Study of contrast-related adverse events leaves some questions lingering

Earlier this year, research in Annals of Emergency Medicine showed that patients who develop an acute kidney injury after contrast-enhanced CT are at an increased risk of major adverse effects within a year.

The findings could be substantial, but there are still too many questions to be sure, argues Richelle J. Cooper, MD, of the UCLA Emergency Medicine Center. 

“Despite a well-articulated rationale for the methods and citation of similar analyses of other data, there remains considerable uncertainty about the study results,” Cooper writes in an editorial, also published in Annals of Emergency Medicine.

In the original study, Alice M. Mitchell, MD, of the Indiana University School of Medicine in Indianapolis, and colleagues examined a year’s worth of patients who received contrast CT and compared the frequency of major adverse events in patients who had contrast-induced nephropathy with those who did not. Major adverse events were defined as, “the combined outcome of death (all causes), renal failure, myocardial infarction, and stroke or other arterial vascular events, in any anatomic territory, requiring invention.”

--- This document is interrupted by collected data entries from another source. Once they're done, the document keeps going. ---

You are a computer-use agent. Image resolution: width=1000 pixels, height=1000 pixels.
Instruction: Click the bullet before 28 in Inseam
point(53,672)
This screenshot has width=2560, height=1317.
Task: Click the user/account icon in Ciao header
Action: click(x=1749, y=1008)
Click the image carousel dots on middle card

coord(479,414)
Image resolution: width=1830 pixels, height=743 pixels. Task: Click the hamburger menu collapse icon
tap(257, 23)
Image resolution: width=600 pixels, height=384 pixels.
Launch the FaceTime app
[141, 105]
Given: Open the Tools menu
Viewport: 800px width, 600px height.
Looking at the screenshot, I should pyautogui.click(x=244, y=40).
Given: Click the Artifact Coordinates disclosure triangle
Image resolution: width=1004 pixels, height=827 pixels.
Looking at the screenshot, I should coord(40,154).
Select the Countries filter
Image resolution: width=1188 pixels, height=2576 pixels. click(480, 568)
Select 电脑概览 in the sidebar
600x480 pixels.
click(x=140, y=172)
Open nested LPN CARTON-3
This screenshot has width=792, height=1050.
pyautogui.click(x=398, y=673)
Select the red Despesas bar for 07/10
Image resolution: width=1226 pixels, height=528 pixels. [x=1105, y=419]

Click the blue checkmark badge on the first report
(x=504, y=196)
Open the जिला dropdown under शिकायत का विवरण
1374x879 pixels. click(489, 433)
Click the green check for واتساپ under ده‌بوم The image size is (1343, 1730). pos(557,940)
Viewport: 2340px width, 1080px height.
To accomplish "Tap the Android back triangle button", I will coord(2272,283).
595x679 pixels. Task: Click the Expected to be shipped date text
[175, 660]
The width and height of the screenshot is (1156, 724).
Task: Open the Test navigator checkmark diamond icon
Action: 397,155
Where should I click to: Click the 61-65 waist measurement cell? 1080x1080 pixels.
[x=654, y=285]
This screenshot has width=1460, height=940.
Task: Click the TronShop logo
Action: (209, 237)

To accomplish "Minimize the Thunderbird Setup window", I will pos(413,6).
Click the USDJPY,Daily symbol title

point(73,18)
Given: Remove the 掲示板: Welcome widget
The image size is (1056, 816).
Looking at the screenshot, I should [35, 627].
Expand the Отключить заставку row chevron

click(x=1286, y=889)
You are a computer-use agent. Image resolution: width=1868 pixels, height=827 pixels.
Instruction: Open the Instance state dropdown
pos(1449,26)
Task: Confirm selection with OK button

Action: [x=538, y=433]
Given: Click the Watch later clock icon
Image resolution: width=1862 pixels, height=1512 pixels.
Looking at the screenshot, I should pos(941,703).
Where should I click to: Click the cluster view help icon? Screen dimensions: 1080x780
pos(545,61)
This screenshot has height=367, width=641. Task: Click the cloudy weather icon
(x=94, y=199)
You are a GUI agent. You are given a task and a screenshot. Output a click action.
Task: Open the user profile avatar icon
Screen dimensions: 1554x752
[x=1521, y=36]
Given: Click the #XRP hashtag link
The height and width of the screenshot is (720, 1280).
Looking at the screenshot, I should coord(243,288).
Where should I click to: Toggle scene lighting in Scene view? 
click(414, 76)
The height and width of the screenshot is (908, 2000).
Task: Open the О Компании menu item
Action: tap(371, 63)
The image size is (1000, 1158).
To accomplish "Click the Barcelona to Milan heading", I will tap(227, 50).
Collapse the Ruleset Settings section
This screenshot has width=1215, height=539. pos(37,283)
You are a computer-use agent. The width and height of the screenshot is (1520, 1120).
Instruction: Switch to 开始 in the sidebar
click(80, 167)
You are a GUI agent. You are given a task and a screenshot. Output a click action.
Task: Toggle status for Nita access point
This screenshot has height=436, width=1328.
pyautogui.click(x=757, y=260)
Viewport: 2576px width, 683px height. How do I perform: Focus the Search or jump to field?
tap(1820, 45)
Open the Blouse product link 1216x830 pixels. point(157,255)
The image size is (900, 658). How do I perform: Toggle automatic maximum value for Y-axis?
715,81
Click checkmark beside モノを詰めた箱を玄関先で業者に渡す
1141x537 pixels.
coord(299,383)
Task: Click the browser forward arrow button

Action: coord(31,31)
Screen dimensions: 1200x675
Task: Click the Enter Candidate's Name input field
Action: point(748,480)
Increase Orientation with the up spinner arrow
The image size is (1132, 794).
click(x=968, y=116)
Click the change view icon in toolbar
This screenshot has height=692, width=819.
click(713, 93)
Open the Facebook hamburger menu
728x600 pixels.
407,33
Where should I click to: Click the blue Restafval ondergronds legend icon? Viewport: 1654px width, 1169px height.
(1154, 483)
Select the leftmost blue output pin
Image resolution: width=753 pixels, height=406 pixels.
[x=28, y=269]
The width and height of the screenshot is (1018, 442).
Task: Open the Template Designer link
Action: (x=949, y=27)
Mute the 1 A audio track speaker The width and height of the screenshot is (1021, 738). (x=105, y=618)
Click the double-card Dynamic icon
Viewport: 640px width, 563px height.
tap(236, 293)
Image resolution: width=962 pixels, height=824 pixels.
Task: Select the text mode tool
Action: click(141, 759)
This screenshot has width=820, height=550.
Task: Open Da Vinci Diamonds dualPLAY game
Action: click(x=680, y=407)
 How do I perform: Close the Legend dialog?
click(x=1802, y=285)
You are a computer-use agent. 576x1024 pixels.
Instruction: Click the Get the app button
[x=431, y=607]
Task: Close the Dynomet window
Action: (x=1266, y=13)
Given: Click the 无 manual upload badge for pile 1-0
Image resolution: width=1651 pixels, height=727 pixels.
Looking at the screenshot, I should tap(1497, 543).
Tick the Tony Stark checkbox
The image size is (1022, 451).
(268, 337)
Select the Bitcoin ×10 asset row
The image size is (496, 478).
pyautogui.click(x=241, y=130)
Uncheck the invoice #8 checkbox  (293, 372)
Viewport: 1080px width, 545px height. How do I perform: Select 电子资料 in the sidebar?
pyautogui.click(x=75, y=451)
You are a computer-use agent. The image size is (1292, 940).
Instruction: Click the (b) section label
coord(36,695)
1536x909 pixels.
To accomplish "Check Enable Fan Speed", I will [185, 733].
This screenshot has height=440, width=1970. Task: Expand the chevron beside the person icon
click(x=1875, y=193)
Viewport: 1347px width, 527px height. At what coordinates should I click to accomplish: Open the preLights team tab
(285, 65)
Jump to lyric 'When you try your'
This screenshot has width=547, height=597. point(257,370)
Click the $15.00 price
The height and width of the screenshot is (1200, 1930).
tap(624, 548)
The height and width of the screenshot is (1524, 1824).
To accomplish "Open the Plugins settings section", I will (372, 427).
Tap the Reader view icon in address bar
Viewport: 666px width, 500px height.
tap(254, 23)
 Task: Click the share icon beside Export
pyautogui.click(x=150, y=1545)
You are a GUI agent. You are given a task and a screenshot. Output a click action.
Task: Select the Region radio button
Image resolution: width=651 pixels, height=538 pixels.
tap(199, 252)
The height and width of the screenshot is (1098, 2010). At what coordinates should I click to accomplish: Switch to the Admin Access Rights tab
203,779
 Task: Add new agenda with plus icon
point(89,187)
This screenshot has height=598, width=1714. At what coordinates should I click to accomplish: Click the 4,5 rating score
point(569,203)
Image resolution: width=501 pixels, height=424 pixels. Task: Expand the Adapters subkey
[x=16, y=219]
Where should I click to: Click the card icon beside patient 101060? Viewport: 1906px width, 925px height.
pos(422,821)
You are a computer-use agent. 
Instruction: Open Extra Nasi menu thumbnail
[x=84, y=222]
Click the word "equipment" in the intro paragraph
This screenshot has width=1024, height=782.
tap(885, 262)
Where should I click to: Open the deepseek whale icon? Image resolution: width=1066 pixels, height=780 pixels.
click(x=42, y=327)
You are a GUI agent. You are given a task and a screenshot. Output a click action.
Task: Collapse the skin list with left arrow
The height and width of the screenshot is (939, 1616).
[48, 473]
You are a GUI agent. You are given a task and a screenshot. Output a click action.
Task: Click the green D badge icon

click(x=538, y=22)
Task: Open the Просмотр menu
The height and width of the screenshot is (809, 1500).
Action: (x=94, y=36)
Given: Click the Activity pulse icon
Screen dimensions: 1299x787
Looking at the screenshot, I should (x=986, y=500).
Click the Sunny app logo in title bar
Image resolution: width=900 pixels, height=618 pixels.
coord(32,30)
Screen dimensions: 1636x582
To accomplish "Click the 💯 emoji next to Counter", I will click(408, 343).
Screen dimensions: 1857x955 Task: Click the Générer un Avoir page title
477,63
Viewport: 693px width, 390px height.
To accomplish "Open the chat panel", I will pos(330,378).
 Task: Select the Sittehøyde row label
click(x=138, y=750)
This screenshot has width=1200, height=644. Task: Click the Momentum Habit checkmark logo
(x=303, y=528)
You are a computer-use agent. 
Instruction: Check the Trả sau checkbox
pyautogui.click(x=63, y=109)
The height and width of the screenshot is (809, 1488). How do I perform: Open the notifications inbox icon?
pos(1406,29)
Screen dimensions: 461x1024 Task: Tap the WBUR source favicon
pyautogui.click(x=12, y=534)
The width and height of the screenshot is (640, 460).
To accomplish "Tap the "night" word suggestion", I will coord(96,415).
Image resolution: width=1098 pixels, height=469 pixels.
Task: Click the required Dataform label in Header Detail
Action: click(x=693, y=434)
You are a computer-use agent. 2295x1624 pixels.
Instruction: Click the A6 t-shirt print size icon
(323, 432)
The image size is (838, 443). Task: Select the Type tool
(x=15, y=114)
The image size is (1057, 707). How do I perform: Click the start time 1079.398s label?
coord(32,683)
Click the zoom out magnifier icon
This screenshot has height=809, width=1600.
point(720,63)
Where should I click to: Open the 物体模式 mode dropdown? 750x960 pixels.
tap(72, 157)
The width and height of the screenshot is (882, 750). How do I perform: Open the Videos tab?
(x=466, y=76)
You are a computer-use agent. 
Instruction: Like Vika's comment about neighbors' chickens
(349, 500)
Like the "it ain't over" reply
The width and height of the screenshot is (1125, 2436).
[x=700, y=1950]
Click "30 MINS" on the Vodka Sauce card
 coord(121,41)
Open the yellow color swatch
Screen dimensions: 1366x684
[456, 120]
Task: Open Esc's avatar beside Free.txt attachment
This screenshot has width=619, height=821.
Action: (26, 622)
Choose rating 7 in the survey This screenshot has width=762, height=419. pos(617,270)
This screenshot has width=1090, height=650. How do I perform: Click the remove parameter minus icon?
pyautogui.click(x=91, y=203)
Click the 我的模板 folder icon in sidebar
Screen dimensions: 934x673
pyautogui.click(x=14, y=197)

The authors found that 70 patients developed contrast-induced nephropathy, and 36% of those patients experienced major adverse events. Of the 561 patients who did not develop contrast-induced nephropathy, 12% experienced major adverse events.

“Patients who develop acute kidney injury after contrast-enhanced CT are at increased risk of major adverse events at 1 year,” Mitchell et al. wrote. “This finding supports the need for future studies to definitely determine the cause-and-effect relationship of contrast exposure from contrast-enhanced CT and acute kidney injury and underscores the importance of developing diagnostic imaging strategies that limit patient exposures to iodinated contrast media.”

In the editorial, Cooper details why this analysis resulted in more questions than answers. First, she writes, the design of the original study does not allow a random selection of patients to receive the contrast in question.

“Contrast studies are ordered for specific indications, and physicians often elect to avoid contrast for some patients for a variety of reasons,” writes Cooper.

This, according to Cooper, means the patients receiving contrast agents were believed to truly need the agent, and one can’t assume they are in the same situation as patients who don’t receive the agent.

In addition, Cooper writes that “contrast-induced nephropathy” has certain implications that don’t accurately summarize the situation. Technically, “contrast-associated creatinine-level change” is being studied, because there is a lack of definitive causation at this time.

Cooper also lists five “key questions” that must be answered.

  • “When does a change in creatinine level after a contrast exposure merely represent random fluctuation?”
  • “When does a change indicate true renal impairment?”
  • “When renal impairment occurs, how often is it clinically important as opposed to a transient blip in a surrogate marker that is inconsequential to patient-oriented outcomes?”
  • “How often does renal impairment lead to serious long-term adverse outcomes?”
  • “If there is clinically apparent renal injury in a patient who receives contrast imaging, could it be that some factor other than the contrast exposure itself explains the renal impairment?”

Overall, Cooper writes, there are ways that this study could be improved, including a focus on more specific variables and a more complicated model.

She notes that the authors cited relevant sources and articulated their findings well, but she believes it is too early to take any definite opinions away from the research.

“Clearly, there is still a long way to go in determining how contrast imaging affects overall outcomes and the lives of the recipients,” Cooper writes.